Problem requirements:
Update the entries from the line containing "Given: Focus the 下载费用 input field" through the line containing "(x=178, y=1068)" by replacing "Partly Cloudy" with "Mostly Sunny", leaving everything else unchanged.
══════════
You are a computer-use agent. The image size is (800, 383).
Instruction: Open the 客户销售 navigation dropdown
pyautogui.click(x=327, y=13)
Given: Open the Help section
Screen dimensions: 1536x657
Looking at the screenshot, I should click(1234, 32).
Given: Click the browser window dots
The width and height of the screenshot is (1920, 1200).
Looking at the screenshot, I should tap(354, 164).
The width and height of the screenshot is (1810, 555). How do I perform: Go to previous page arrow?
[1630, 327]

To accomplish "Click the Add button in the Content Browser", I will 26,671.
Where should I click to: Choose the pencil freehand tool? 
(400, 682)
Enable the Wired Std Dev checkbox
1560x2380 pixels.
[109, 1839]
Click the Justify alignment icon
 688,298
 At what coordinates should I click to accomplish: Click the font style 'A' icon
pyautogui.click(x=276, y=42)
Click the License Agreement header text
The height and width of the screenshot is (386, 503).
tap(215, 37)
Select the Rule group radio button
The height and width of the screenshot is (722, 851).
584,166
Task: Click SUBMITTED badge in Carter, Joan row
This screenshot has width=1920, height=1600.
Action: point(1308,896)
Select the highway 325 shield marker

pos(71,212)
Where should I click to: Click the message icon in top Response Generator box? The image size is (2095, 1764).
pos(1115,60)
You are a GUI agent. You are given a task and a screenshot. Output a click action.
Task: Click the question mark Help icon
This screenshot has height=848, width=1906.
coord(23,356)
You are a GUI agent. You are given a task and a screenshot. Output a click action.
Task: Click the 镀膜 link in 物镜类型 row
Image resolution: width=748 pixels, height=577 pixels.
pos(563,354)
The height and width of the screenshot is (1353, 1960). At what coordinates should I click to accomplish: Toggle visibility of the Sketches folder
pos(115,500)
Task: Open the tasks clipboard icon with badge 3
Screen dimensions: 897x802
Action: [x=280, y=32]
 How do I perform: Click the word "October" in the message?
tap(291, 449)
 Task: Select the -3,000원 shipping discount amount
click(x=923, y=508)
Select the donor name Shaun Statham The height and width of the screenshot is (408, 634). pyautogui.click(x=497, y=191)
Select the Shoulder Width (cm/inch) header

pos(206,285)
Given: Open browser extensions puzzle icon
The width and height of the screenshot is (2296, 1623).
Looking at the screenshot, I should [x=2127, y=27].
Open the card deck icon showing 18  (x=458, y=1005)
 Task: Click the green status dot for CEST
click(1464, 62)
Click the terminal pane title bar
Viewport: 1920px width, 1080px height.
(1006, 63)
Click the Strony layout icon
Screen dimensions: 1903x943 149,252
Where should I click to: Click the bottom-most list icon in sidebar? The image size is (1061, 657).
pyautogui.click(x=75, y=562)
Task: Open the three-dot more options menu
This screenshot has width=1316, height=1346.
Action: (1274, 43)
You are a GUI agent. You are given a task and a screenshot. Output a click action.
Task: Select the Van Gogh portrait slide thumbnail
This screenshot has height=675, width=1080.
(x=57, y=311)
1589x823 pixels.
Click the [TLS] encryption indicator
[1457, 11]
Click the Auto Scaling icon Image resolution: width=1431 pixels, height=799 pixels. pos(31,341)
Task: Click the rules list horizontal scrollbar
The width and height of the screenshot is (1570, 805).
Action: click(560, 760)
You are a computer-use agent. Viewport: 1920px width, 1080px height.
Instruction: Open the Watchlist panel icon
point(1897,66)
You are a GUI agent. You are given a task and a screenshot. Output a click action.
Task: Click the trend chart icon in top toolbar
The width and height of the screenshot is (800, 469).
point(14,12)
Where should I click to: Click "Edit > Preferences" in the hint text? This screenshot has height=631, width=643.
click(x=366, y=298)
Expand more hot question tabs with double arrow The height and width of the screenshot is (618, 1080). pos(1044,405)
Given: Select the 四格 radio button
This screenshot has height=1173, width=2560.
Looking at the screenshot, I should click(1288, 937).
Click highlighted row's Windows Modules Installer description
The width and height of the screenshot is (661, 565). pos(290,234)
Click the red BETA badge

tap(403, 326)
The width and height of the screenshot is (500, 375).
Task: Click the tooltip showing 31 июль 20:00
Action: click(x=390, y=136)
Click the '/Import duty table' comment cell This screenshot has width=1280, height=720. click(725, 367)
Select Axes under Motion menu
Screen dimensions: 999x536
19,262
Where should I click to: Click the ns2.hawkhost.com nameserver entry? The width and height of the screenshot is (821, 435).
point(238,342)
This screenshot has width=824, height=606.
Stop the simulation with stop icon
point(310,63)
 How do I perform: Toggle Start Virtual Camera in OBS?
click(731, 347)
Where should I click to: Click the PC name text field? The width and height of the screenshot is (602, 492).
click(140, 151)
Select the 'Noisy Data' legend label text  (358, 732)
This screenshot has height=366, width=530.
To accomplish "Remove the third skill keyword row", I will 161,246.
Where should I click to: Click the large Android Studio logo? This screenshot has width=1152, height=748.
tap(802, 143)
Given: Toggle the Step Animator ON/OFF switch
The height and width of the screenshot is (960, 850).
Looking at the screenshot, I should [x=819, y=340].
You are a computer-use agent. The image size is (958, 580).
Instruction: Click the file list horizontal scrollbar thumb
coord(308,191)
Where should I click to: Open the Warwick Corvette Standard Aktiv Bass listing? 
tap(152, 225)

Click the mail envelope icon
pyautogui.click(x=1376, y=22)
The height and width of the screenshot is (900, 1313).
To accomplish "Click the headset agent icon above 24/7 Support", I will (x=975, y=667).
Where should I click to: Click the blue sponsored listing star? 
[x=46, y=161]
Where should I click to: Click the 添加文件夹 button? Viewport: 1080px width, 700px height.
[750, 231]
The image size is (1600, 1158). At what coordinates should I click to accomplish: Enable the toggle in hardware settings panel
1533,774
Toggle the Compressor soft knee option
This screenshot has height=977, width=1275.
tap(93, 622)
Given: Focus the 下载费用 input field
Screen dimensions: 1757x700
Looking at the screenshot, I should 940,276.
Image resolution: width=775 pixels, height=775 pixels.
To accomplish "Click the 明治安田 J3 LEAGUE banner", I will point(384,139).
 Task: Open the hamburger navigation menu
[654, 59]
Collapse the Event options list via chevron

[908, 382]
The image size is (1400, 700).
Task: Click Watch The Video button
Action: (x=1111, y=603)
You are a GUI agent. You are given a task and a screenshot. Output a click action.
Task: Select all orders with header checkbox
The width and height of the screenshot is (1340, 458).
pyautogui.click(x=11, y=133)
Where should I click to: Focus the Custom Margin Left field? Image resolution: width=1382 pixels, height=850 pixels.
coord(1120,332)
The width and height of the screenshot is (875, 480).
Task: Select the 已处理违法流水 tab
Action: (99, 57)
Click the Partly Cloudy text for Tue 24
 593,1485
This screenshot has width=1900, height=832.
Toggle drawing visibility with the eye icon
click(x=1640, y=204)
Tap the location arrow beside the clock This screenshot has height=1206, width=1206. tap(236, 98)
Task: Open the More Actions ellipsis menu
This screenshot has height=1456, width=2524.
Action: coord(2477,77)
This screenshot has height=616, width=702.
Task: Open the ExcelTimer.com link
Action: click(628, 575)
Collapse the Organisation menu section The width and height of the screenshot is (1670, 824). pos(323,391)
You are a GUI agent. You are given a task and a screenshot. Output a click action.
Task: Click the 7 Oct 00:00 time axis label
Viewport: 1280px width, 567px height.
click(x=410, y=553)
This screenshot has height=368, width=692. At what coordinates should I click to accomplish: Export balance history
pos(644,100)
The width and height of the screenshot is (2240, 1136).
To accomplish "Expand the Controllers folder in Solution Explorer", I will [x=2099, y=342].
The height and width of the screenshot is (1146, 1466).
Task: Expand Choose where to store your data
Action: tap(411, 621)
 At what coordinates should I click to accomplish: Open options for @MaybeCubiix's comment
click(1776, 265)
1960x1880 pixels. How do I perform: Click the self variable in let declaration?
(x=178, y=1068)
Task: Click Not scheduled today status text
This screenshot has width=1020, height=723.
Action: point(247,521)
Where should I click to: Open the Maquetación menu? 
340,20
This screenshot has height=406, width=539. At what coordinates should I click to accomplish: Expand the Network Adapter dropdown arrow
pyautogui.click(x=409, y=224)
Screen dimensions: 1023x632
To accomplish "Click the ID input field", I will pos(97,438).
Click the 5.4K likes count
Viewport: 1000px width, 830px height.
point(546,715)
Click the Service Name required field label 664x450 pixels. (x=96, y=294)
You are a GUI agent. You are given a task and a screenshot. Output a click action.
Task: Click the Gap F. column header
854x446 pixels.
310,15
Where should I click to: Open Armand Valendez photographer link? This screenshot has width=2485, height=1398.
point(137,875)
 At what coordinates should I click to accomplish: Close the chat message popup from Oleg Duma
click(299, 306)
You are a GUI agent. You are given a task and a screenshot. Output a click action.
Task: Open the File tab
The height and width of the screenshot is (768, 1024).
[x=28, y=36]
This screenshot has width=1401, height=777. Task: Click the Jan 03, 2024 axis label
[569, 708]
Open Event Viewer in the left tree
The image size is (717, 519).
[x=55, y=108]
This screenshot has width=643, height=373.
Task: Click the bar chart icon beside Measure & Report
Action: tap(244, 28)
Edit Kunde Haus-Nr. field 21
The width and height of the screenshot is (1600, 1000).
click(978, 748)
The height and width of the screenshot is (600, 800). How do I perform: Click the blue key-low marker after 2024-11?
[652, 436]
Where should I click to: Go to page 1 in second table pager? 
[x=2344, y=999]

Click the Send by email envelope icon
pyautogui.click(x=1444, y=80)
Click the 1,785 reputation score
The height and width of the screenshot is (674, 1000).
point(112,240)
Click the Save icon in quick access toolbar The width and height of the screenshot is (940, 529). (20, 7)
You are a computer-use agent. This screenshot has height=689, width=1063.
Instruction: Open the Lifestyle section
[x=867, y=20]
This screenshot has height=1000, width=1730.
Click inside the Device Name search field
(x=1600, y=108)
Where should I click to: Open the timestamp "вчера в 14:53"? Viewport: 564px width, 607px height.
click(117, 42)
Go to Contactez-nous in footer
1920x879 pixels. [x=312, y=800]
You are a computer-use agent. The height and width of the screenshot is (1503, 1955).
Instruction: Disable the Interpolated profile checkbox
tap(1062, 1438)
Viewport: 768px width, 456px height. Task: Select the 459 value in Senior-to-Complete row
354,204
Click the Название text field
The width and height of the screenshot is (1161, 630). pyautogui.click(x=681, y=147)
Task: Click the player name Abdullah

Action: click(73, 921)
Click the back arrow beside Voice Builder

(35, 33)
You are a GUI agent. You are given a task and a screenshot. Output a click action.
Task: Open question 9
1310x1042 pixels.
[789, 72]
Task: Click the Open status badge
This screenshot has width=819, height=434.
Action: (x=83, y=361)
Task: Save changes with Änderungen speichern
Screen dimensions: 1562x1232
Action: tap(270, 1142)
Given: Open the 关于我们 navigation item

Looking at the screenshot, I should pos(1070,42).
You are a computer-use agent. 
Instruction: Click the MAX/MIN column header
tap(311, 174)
══════════
The output:
Given: Focus the 下载费用 input field
Screen dimensions: 1757x700
Looking at the screenshot, I should 940,276.
Image resolution: width=775 pixels, height=775 pixels.
To accomplish "Click the 明治安田 J3 LEAGUE banner", I will point(384,139).
 Task: Open the hamburger navigation menu
[654, 59]
Collapse the Event options list via chevron

[908, 382]
The image size is (1400, 700).
Task: Click Watch The Video button
Action: (x=1111, y=603)
You are a GUI agent. You are given a task and a screenshot. Output a click action.
Task: Select all orders with header checkbox
The width and height of the screenshot is (1340, 458).
pyautogui.click(x=11, y=133)
Where should I click to: Focus the Custom Margin Left field? Image resolution: width=1382 pixels, height=850 pixels.
coord(1120,332)
The width and height of the screenshot is (875, 480).
Task: Select the 已处理违法流水 tab
Action: (99, 57)
Click the Mostly Sunny text for Tue 24
 593,1485
This screenshot has width=1900, height=832.
Toggle drawing visibility with the eye icon
click(x=1640, y=204)
Tap the location arrow beside the clock This screenshot has height=1206, width=1206. tap(236, 98)
Task: Open the More Actions ellipsis menu
This screenshot has height=1456, width=2524.
Action: coord(2477,77)
This screenshot has height=616, width=702.
Task: Open the ExcelTimer.com link
Action: click(628, 575)
Collapse the Organisation menu section The width and height of the screenshot is (1670, 824). pos(323,391)
You are a GUI agent. You are given a task and a screenshot. Output a click action.
Task: Click the 7 Oct 00:00 time axis label
Viewport: 1280px width, 567px height.
click(x=410, y=553)
This screenshot has height=368, width=692. At what coordinates should I click to accomplish: Export balance history
pos(644,100)
The width and height of the screenshot is (2240, 1136).
To accomplish "Expand the Controllers folder in Solution Explorer", I will [x=2099, y=342].
The height and width of the screenshot is (1146, 1466).
Task: Expand Choose where to store your data
Action: tap(411, 621)
 At what coordinates should I click to accomplish: Open options for @MaybeCubiix's comment
click(1776, 265)
1960x1880 pixels. How do I perform: Click the self variable in let declaration?
(x=178, y=1068)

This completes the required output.